Available data:

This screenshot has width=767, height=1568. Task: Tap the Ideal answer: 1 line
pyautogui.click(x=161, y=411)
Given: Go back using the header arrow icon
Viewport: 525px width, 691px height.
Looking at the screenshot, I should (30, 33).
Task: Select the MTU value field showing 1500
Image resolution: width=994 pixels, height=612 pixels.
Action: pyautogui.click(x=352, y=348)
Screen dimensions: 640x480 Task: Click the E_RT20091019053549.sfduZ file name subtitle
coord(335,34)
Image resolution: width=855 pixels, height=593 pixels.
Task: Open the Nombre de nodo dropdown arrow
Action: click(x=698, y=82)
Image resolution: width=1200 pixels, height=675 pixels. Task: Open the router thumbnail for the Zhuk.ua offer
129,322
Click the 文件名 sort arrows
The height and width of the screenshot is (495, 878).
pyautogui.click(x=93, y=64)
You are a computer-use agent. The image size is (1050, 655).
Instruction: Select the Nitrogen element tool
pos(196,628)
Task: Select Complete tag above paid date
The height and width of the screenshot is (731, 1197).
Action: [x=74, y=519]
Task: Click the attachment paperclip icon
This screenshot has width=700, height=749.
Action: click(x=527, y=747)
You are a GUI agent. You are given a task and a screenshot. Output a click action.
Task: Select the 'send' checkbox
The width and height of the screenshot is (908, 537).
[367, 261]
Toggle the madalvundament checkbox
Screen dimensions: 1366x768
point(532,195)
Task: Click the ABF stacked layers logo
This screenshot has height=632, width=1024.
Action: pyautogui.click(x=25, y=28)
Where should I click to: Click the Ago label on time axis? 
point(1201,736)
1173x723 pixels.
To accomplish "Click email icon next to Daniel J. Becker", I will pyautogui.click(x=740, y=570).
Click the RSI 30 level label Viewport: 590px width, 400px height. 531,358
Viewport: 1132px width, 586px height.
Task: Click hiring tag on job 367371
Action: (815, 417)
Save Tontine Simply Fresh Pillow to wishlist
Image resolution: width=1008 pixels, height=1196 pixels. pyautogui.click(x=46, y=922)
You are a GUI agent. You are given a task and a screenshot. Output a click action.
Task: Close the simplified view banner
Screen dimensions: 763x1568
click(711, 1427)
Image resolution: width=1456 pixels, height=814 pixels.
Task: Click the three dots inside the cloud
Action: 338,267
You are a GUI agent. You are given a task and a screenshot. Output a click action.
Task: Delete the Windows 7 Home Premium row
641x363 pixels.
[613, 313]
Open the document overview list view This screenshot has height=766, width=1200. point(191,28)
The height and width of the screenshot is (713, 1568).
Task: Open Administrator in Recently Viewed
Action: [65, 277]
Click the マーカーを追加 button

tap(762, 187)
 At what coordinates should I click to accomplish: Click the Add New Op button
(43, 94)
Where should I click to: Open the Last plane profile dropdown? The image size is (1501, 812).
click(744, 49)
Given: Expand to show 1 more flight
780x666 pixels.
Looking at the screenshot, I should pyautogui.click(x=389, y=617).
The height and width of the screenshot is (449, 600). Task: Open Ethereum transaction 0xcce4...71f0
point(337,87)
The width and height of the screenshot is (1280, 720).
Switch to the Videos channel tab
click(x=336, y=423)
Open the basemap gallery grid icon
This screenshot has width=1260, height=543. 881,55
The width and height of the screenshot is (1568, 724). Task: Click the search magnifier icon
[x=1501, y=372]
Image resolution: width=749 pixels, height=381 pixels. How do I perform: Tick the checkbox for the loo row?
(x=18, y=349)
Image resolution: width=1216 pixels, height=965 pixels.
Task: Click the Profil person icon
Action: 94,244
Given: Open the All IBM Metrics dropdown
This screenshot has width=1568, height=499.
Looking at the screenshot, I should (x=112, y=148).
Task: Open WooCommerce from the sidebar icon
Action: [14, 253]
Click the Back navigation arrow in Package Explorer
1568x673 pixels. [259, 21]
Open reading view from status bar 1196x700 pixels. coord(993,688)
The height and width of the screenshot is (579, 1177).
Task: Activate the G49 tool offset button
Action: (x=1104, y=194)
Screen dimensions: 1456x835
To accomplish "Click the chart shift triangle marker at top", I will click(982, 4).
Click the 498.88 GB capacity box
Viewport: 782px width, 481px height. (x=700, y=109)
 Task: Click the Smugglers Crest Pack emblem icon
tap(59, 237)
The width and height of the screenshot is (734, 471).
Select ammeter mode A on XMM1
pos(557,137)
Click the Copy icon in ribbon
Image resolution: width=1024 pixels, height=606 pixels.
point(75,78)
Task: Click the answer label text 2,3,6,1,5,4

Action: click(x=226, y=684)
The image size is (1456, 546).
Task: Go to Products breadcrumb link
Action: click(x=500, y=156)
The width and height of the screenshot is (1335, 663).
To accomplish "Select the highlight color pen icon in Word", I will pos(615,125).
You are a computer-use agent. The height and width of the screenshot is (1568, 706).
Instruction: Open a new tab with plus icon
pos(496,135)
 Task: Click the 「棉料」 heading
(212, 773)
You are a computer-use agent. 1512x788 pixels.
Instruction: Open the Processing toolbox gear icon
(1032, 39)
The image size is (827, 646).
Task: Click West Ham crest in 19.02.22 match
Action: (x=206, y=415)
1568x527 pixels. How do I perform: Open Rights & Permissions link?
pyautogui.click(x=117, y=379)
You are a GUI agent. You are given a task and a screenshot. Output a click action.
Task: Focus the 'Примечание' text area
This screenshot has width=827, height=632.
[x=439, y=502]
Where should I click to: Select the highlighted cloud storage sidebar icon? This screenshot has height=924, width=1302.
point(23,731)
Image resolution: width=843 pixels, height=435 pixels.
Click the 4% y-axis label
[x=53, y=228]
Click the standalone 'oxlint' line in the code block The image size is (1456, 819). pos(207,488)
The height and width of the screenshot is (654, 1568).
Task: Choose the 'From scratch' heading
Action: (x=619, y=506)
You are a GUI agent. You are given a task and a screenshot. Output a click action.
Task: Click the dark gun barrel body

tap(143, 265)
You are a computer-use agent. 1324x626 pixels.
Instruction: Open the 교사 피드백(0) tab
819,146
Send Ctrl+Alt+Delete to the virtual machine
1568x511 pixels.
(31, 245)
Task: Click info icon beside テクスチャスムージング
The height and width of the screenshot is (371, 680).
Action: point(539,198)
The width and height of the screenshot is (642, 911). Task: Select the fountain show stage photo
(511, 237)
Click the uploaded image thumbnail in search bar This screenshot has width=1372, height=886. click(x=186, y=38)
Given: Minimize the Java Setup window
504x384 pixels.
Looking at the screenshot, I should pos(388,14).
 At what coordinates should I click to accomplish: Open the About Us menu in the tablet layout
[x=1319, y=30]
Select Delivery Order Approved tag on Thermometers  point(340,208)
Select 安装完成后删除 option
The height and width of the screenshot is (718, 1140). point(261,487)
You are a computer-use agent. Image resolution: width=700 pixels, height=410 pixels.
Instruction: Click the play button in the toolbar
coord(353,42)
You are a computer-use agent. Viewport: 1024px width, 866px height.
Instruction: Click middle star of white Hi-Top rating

Your assignment: Each record needs to be duplicated exactly.

Task response:
This screenshot has width=767, height=1568. Task: Tap the Ideal answer: 1 line
pyautogui.click(x=161, y=411)
Given: Go back using the header arrow icon
Viewport: 525px width, 691px height.
Looking at the screenshot, I should (30, 33).
Task: Select the MTU value field showing 1500
Image resolution: width=994 pixels, height=612 pixels.
Action: pyautogui.click(x=352, y=348)
Screen dimensions: 640x480 Task: Click the E_RT20091019053549.sfduZ file name subtitle
coord(335,34)
Image resolution: width=855 pixels, height=593 pixels.
Task: Open the Nombre de nodo dropdown arrow
Action: click(x=698, y=82)
Image resolution: width=1200 pixels, height=675 pixels. Task: Open the router thumbnail for the Zhuk.ua offer
129,322
Click the 文件名 sort arrows
The height and width of the screenshot is (495, 878).
pyautogui.click(x=93, y=64)
You are a computer-use agent. The image size is (1050, 655).
Instruction: Select the Nitrogen element tool
pos(196,628)
Task: Select Complete tag above paid date
The height and width of the screenshot is (731, 1197).
Action: [x=74, y=519]
Task: Click the attachment paperclip icon
This screenshot has width=700, height=749.
Action: click(x=527, y=747)
You are a GUI agent. You are given a task and a screenshot. Output a click action.
Task: Select the 'send' checkbox
The width and height of the screenshot is (908, 537).
[367, 261]
Toggle the madalvundament checkbox
Screen dimensions: 1366x768
point(532,195)
Task: Click the ABF stacked layers logo
This screenshot has height=632, width=1024.
Action: pyautogui.click(x=25, y=28)
Where should I click to: Click the Ago label on time axis? 
point(1201,736)
1173x723 pixels.
To accomplish "Click email icon next to Daniel J. Becker", I will pyautogui.click(x=740, y=570).
Click the RSI 30 level label Viewport: 590px width, 400px height. 531,358
Viewport: 1132px width, 586px height.
Task: Click hiring tag on job 367371
Action: (815, 417)
Save Tontine Simply Fresh Pillow to wishlist
Image resolution: width=1008 pixels, height=1196 pixels. pyautogui.click(x=46, y=922)
You are a GUI agent. You are given a task and a screenshot. Output a click action.
Task: Close the simplified view banner
Screen dimensions: 763x1568
click(711, 1427)
Image resolution: width=1456 pixels, height=814 pixels.
Task: Click the three dots inside the cloud
Action: 338,267
You are a GUI agent. You are given a task and a screenshot. Output a click action.
Task: Delete the Windows 7 Home Premium row
641x363 pixels.
[613, 313]
Open the document overview list view This screenshot has height=766, width=1200. point(191,28)
The height and width of the screenshot is (713, 1568).
Task: Open Administrator in Recently Viewed
Action: [65, 277]
Click the マーカーを追加 button

tap(762, 187)
 At what coordinates should I click to accomplish: Click the Add New Op button
(43, 94)
Where should I click to: Open the Last plane profile dropdown? The image size is (1501, 812).
click(744, 49)
Given: Expand to show 1 more flight
780x666 pixels.
Looking at the screenshot, I should pyautogui.click(x=389, y=617).
The height and width of the screenshot is (449, 600). Task: Open Ethereum transaction 0xcce4...71f0
point(337,87)
The width and height of the screenshot is (1280, 720).
Switch to the Videos channel tab
click(x=336, y=423)
Open the basemap gallery grid icon
This screenshot has width=1260, height=543. 881,55
The width and height of the screenshot is (1568, 724). Task: Click the search magnifier icon
[x=1501, y=372]
Image resolution: width=749 pixels, height=381 pixels. How do I perform: Tick the checkbox for the loo row?
(x=18, y=349)
Image resolution: width=1216 pixels, height=965 pixels.
Task: Click the Profil person icon
Action: 94,244
Given: Open the All IBM Metrics dropdown
This screenshot has width=1568, height=499.
Looking at the screenshot, I should (x=112, y=148).
Task: Open WooCommerce from the sidebar icon
Action: [14, 253]
Click the Back navigation arrow in Package Explorer
1568x673 pixels. [259, 21]
Open reading view from status bar 1196x700 pixels. coord(993,688)
The height and width of the screenshot is (579, 1177).
Task: Activate the G49 tool offset button
Action: (x=1104, y=194)
Screen dimensions: 1456x835
To accomplish "Click the chart shift triangle marker at top", I will click(982, 4).
Click the 498.88 GB capacity box
Viewport: 782px width, 481px height. (x=700, y=109)
 Task: Click the Smugglers Crest Pack emblem icon
tap(59, 237)
The width and height of the screenshot is (734, 471).
Select ammeter mode A on XMM1
pos(557,137)
Click the Copy icon in ribbon
Image resolution: width=1024 pixels, height=606 pixels.
point(75,78)
Task: Click the answer label text 2,3,6,1,5,4

Action: click(x=226, y=684)
The image size is (1456, 546).
Task: Go to Products breadcrumb link
Action: click(x=500, y=156)
The width and height of the screenshot is (1335, 663).
To accomplish "Select the highlight color pen icon in Word", I will pos(615,125).
You are a computer-use agent. The height and width of the screenshot is (1568, 706).
Instruction: Open a new tab with plus icon
pos(496,135)
 Task: Click the 「棉料」 heading
(212, 773)
You are a computer-use agent. 1512x788 pixels.
Instruction: Open the Processing toolbox gear icon
(1032, 39)
The image size is (827, 646).
Task: Click West Ham crest in 19.02.22 match
Action: (x=206, y=415)
1568x527 pixels. How do I perform: Open Rights & Permissions link?
pyautogui.click(x=117, y=379)
You are a GUI agent. You are given a task and a screenshot. Output a click action.
Task: Focus the 'Примечание' text area
This screenshot has width=827, height=632.
[x=439, y=502]
Where should I click to: Select the highlighted cloud storage sidebar icon? This screenshot has height=924, width=1302.
point(23,731)
Image resolution: width=843 pixels, height=435 pixels.
Click the 4% y-axis label
[x=53, y=228]
Click the standalone 'oxlint' line in the code block The image size is (1456, 819). pos(207,488)
The height and width of the screenshot is (654, 1568).
Task: Choose the 'From scratch' heading
Action: (x=619, y=506)
You are a GUI agent. You are given a task and a screenshot. Output a click action.
Task: Click the dark gun barrel body

tap(143, 265)
You are a computer-use agent. 1324x626 pixels.
Instruction: Open the 교사 피드백(0) tab
819,146
Send Ctrl+Alt+Delete to the virtual machine
1568x511 pixels.
(31, 245)
Task: Click info icon beside テクスチャスムージング
The height and width of the screenshot is (371, 680).
Action: point(539,198)
The width and height of the screenshot is (642, 911). Task: Select the fountain show stage photo
(511, 237)
Click the uploaded image thumbnail in search bar This screenshot has width=1372, height=886. click(x=186, y=38)
Given: Minimize the Java Setup window
504x384 pixels.
Looking at the screenshot, I should pos(388,14).
 At what coordinates should I click to accomplish: Open the About Us menu in the tablet layout
[x=1319, y=30]
Select Delivery Order Approved tag on Thermometers  point(340,208)
Select 安装完成后删除 option
The height and width of the screenshot is (718, 1140). point(261,487)
You are a computer-use agent. Image resolution: width=700 pixels, height=410 pixels.
Instruction: Click the play button in the toolbar
coord(353,42)
You are a computer-use agent. Viewport: 1024px width, 866px height.
Instruction: Click middle star of white Hi-Top rating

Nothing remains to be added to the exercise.